Piper v Piper (1978) 8 Fam Law 243, CA
H and W separated after 13 years' marriage. They had separate flats, but over the next 5 years H often visited W for weekends, three times for a whole week, and once for more than four months; the visits often included sexual intercourse. H was granted a decree nisi on the basis of five years' separation, and the decree was affirmed on appeal. The trial judge had decided as a fact, said Ormrod LJ, that H was "just visiting" and that the parties had not been "living together" during the relevant time. It would have been different had H made his home in W's flat and simply slept in his own room elsewhere during the week.
The tests for the two- and five-year separation facts are essentially the same except for the respondent's consent and the time required, but the non-consenting respondent has a defence to the five-year claim.
Matrimonial Causes Act 1973 s.5(1)
The respondent to a petition for divorce in which the petitioner alleges five years' separation may oppose the grant of a decree on the ground that the dissolution of the marriage will result in grave financial or other hardship to him and that it would in all the circumstances be wrong to dissolve the marriage.
(Note that the hardship must result from the divorce, not simply from the breakdown of the marriage.)
Julian v Julian (1972) 116 SJ 763, Cusack J
H and W, both about 60 and in poor health, separated after more than 25 years' marriage, the day after H retired from the police force. Five years' later, H (who wanted to marry another woman) petitioned for divorce, but W successfully opposed it. The loss of the potential widow's pension would be a grave financial hardship to W, said the judge, whereas H (in view of his age and health) would not suffer any great hardship from being unable to remarry.

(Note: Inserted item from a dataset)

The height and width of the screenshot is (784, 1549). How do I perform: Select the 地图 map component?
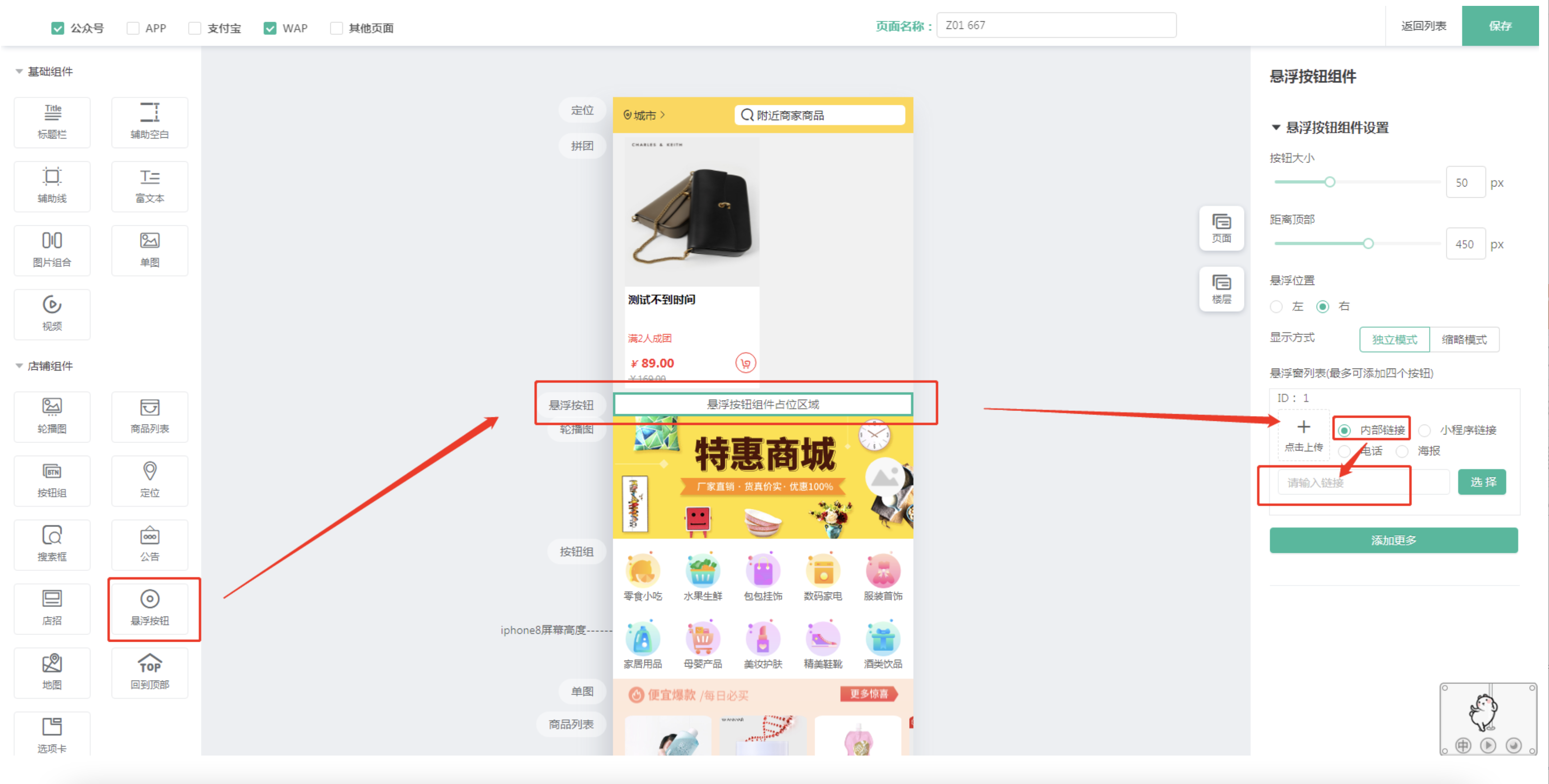52,672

Banik v Banik (No.2) (1973) 117 SJ 874, Hollings J
The facts are as set out above. The judge found as fact that if the decree was granted, W would remain living with her brother's family in Calcutta in an unchanged position, dressing and being regarded as still a married woman. She would not be a social outcast, and the decree should therefore be granted subject to an order for H to make modest periodic payments.
Lee v Lee (1974) 5 Fam Law 48, CA
H and W, both in their 60s, had been married for over forty years. For the last twenty years they had lived apart, H with another woman and W in the former matrimonial home, on which H still paid the mortgage instalments and other outgoings. H sought a divorce, and proposed to provide W with an annuity to compensate for the loss of a civil service widow's pension, together with half the proceeds of the sale of the house. W successfully opposed the petition: H's proposals were not unreasonable, said the judge, but the sum proposed would not enable W to buy a one-bedroomed flat in the area. Moreover, W had the burden of looking after a seriously ill son S, and the disruption to her life would in itself be a grave hardship. H appealed, and by the time the appeal was heard S had died; his appeal was therefore allowed, and the case was remitted to the High Court for a financial provision order to be made.

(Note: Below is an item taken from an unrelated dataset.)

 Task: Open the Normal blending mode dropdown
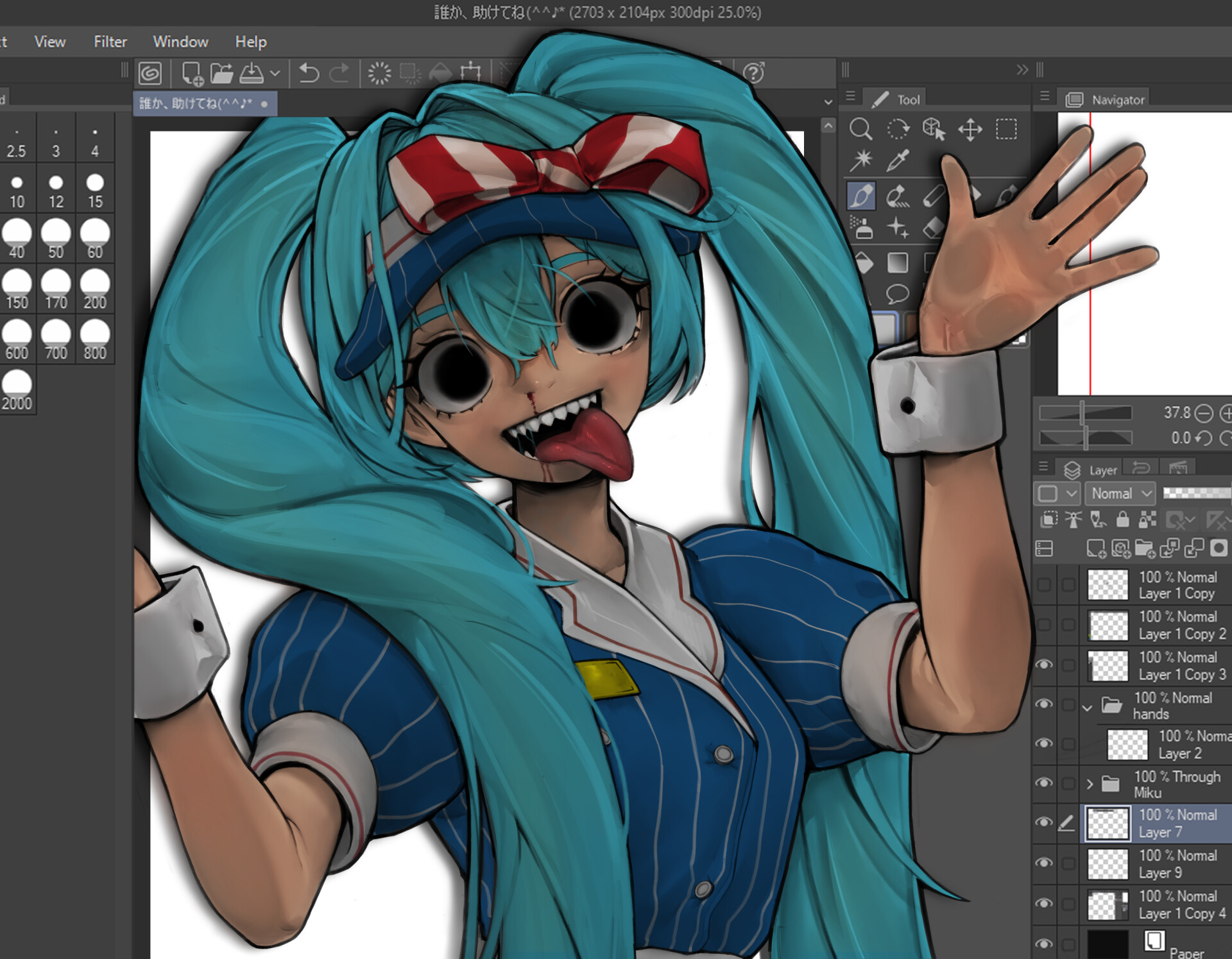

Jackson v Jackson  Fam Law 675, CA
A 62-year-old W resisted H's petition for divorce after five years' separation, claiming it would cause her grave financial hardship by the loss of a possible widow's pension. The Court of Appeal doubted whether she would suffer any loss at all because of the social security system, but said that in any event it would not be grave hardship - the potential sum involved was only£15 per week, and W had an income of£60 already - and affirmed the judge's decision to grant the decree.